Finding the min max of a stock chart

https://stackoverflow.com/questions/7061071

17-12-2020
|

문제

stock

Are there any specific algorithms that will allow me to find the min and max points in the picture above?

I have data in text format so I don't need to find it in the picture. The problem with stocks is that they have so many local mins and maxes simple derivatives won't work.

I am thinking of using digital filters (z domain), and smoothing out the graph, but I am still left with too many localized minimums and maximums.

I also tried to use a moving average as well to smooth out the graph, but again I have too many maxes and mins.

EDIT:

I read some of the comments and I just didn't circle some of the minimums and and maximums by accident.

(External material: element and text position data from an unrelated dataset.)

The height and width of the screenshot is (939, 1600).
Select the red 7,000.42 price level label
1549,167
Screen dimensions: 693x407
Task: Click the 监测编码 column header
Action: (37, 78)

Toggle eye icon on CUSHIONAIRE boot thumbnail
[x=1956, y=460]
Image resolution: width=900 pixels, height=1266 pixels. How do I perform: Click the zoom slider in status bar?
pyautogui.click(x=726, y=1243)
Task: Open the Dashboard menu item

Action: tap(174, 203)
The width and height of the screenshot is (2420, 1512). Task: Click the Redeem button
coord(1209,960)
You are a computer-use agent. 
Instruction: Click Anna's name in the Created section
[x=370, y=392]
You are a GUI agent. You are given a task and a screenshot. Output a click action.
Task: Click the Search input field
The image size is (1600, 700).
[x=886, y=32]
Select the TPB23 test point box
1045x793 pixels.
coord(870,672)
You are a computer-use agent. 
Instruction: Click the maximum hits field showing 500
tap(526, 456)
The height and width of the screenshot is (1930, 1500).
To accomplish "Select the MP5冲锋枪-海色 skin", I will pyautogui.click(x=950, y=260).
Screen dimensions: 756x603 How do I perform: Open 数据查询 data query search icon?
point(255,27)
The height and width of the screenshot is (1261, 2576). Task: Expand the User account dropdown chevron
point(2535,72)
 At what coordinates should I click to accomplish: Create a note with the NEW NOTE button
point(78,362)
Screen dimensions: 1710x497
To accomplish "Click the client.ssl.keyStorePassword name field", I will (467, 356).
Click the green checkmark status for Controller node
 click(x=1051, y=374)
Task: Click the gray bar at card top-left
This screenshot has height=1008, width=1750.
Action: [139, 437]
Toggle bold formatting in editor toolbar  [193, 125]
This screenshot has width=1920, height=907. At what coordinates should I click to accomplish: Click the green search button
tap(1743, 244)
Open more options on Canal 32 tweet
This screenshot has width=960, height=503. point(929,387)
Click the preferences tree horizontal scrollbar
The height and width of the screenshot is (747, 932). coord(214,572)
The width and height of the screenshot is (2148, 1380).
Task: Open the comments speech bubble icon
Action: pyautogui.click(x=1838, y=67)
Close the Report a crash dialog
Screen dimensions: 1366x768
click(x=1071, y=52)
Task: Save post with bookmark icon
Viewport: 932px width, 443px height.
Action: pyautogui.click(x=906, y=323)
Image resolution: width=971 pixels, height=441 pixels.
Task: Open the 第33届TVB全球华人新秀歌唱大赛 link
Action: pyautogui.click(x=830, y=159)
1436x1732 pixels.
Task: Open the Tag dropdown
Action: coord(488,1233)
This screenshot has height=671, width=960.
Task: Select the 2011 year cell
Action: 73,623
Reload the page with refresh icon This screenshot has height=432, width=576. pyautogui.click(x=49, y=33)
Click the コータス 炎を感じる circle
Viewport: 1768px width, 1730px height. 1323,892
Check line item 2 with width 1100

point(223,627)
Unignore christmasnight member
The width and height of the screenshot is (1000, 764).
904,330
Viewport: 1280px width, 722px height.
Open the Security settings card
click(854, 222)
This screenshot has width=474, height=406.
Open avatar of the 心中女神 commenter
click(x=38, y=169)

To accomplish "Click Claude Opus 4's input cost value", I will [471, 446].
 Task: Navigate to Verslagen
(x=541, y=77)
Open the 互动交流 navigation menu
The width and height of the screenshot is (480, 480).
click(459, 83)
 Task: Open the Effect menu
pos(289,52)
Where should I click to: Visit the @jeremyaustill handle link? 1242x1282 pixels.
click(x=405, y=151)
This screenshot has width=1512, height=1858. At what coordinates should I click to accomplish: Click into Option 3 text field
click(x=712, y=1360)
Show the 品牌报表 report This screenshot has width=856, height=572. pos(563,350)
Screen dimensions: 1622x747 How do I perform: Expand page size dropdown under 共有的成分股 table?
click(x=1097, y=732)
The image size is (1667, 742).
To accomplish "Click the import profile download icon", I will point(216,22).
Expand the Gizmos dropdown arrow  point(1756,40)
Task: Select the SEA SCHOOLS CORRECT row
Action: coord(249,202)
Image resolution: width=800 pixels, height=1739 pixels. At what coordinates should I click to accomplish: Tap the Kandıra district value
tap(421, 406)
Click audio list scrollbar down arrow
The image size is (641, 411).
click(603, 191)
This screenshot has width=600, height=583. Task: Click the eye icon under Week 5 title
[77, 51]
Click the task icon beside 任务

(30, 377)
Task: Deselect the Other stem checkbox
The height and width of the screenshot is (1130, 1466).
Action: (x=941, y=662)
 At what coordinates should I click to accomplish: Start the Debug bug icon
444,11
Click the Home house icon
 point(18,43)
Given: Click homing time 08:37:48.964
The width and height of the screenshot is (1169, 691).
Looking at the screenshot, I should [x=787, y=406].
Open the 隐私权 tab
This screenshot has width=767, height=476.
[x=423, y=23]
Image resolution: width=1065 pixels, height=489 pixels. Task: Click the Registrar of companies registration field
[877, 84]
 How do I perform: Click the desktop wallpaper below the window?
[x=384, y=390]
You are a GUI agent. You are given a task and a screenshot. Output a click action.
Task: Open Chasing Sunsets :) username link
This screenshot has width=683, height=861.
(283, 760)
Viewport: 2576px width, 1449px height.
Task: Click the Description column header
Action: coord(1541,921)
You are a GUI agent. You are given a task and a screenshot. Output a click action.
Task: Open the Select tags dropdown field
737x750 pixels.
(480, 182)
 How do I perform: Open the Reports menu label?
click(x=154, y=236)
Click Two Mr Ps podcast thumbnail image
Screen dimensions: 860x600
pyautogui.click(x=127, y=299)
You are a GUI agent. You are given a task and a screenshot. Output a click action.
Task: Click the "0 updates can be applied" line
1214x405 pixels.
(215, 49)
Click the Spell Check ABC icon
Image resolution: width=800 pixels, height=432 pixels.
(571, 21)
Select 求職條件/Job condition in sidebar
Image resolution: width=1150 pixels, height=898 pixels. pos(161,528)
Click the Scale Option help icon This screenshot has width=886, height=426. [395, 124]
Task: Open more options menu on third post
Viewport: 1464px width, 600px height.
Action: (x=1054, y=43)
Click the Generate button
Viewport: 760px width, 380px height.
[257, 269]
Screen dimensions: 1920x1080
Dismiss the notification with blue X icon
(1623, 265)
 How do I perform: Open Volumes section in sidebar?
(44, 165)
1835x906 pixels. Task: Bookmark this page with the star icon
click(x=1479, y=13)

I think I came up with an algorithm that may work. First find the minimum and maximum points (High of the day and low of the day). Then draw three lines one from open to high or low whichever comes first then a line from low to high or high to low and finally to close. Then in each of these three regions find the point that is furthest points from the line as my high and low and then repeat loop.

해결책

I usually use a combination of Moving Average and Exponential Moving Average. It proved (empirically) to be well fitted for the task (enough for my needs, at least). The results are tuned with only two parameters. Here is a sample:

enter image description here

Edit

In case it is useful for somebody, here is my Mathematica code:

f[sym_] := Module[{l},
  (*get data*)
  l = FinancialData[sym, "Jan. 1, 2010"][[All, 2]];
  (*perform averages*)
  l1 = ExponentialMovingAverage[MovingAverage[l, 10], .2];
  (*calculate ma and min positions in the averaged list*)
  l2 = {#[[1]], l1[[#[[1]]]]} & /@ 
    MapIndexed[If[#1[[1]] < #1[[2]] > #1[[3]], #2, Sequence @@ {}] &, 
     Partition[l1, 3, 1]];
  l3 = {#[[1]], l1[[#[[1]]]]} & /@ 
    MapIndexed[If[#1[[1]] > #1[[2]] < #1[[3]], #2, Sequence @@ {}] &, 
     Partition[l1, 3, 1]];
  (*correlate with max and mins positions in the original list*)
  maxs = First /@ (Ordering[-l[[#[[1]] ;; #[[2]]]]] + #[[1]] - 
        1 & /@ ({4 + #[[1]] - 5, 4 + #[[1]] + 5} & /@ l2));
  mins = Last /@ (Ordering[-l[[#[[1]] ;; #[[2]]]]] + #[[1]] - 
        1 & /@ ({4 + #[[1]] - 5, 4 + #[[1]] + 5} & /@ l3));
  (*Show the plots*)
  Show[{
    ListPlot[l, Joined -> True, PlotRange -> All, 
     PlotLabel -> 
      Style[Framed[sym], 16, Blue, Background -> Lighter[Yellow]]],
    ListLinePlot[ExponentialMovingAverage[MovingAverage[l, 10], .2]], 
    ListPlot[{#, l[[#]]} & /@ maxs, 
     PlotStyle -> Directive[PointSize[Large], Red]],
    ListPlot[{#, l[[#]]} & /@ mins, 
     PlotStyle -> Directive[PointSize[Large], Black]]}, 
   ImageSize -> 400]
  ]

다른 팁

You'll notice that a-lot of the answers go for derivatives with some sort of low-pass filtering. A moving average of some kind, if you will. Both the fft, the square-window moving average and the exponential moving average are all pretty similar on a fundamental level. However, given the choice over all moving averages, which is the best one?

The answer: The Gaussian moving average; That of the normal distribution, of which you are aware.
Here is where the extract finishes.